The ICT sector, which is in the focus of the government of Prime Minister Ana Brnabic, remains the most promising industry in Serbia and is one of the biggest drivers of the country’s economic growth. A positive trend of accelerated development and promotion of services continued, primarily in the field of internet and mobile technologies, applications development, and outsourcing, the government announced.

The ICT sector contributed most to the reduction of the foreign trade deficit from EUR473m of trade balance and accounts for half of the trade balance of all services. Computer programming accounts for about 70 per cent of the trade balance, which is recording strong growth within the sector.

Export of ICT services was higher than exports in traditional branches of industry such as fruits and vegetables, non-ferrous metals and rubber products, and it was only exceeded by exports of electric machines and road vehicles, whose exports exceeded EUR1.2bn.

The Serbian government has launched a number of projects for the improvement of education, infrastructure and the legal framework for the development of the ICT industry in order to increase the number of professionals on the market and thus meet the needs of digitization of the traditional industries.

Among the most important results of the Serbian government in 2017 for the improvement of the ICT sector are the increase of enrollment quotas in the IT departments at faculties by more than 20 per cent, the expansion of accommodation capacities of the largest IT faculties, and the initiation of the construction of innovation infrastructure in Nis, Novi Sad and Belgrade, in which we have invested about EUR70m.

Within the framework of education reform, informatics was introduced as a compulsory subject from the fifth grade of elementary schools, approximately 1,750 schools have been connected to a secure academic Internet network, and a second phase of retraining in the IT sector was launched.

Brnabic said in March that it is no longer enough for Serbia just to be an investment-dependent economy. “Instead it needs an economy based on innovation and announced a faster economic growth of the country,” Brnabic added.
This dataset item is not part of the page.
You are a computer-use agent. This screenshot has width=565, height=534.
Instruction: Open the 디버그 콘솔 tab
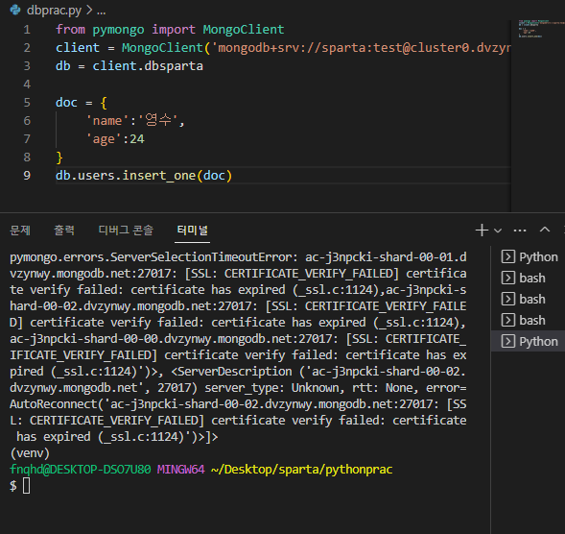[x=126, y=231]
She said that the government will continue the reforms that have been initiated and will accelerate economic growth, saying that no event like the Kopaonik Business Forum hit the essence of what comes after fiscal consolidation.
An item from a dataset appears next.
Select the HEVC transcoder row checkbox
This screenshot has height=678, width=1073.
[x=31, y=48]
According to her, the previous year ended with a surplus, a public debt was reduced, a three-year arrangement with the IMF was successfully completed, the exchange rate is stable, inflation is within the planned framework and the unemployment rate is dropping.

The Prime Minister said that last year Serbia had EUR2.6bn of direct foreign investments and was the leader in the Western Balkan region.
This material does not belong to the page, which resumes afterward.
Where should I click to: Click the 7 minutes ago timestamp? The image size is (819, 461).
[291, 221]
She recalled that the World Bank declared Serbia a leader in the implementation of the reforms in South East Europe, and that the Financial Times had declared the country a leader in the index of direct investment efficiency, and credit agencies improved Serbia’s rating in December 2017.

EBRD with a new strategy for Serbia

The reform of state-owned enterprises and public utilities tops the list of priorities set out in the new five-year strategy for Serbia which the European Bank for Reconstruction and Development (EBRD) has adopted, the lender said. “Having stabilized the macroeconomic environment, we project the Serbian economy will grow by 2.9 per cent. With this positive base, it is the right moment to focus even more strongly on reforms,” Dan Berg, EBRD Director for Serbia, said as quoted in a statement of the bank.

„The EBRD will keep its focus on the restructuring of state-owned enterprises and encouraging greater participation of private sector companies in sectors largely dominated by the state. We will also continue working with the authorities to promote improvements in the business environment and improving access to finance to support entrepreneurs and small and medium-sized enterprises,” he added.

The international lender will also seek to support the green economy through investments in energy efficiency and renewable energy as well as promoting sustainable practices across industries.

In 2017 the bank provided over EUR380m in more than 20 projects across various sectors of the Serbian economy. The investments included loans for the construction of two large wind farms, the upgrade of a railway maintenance depot, the modernization of air traffic control, the expansion of a retail center in Belgrade and new funds to a local lender to boost SME and mortgage lending.

In late 2014 the EBRD and Serbia launched an initiative to improve the investment climate, encourage the development of the private sector and promote good governance in Serbia. Under the initiative, the bank is supporting regional business registry, building capacity of the competition authority, promoting alternative dispute resolution and better public procurement practices as well as the resolution of non-performing loans.

The EBRD is a leading institutional investor in Serbia. To date, it has invested EUR4.7bn across some 200 projects in the country.

Boosting the economy

The International Monetary Fund (IMF) supports the plans of the Serbian government for an increase of pensions and wages in the public sector, given the excellent economic results since the start of 2018, the Serbian president’s office said.

Serbian President Aleksandar Vucic and IMF representatives agreed there is enough space in the budget for an increase of wages and pensions, the president’s office said in a statement.

„We wish to maintain the stability of public finances and the entire economy and, more importantly, achieve higher growth of the gross domestic product,” Vucic said during a meeting with the visiting IMF team led by James Roaf.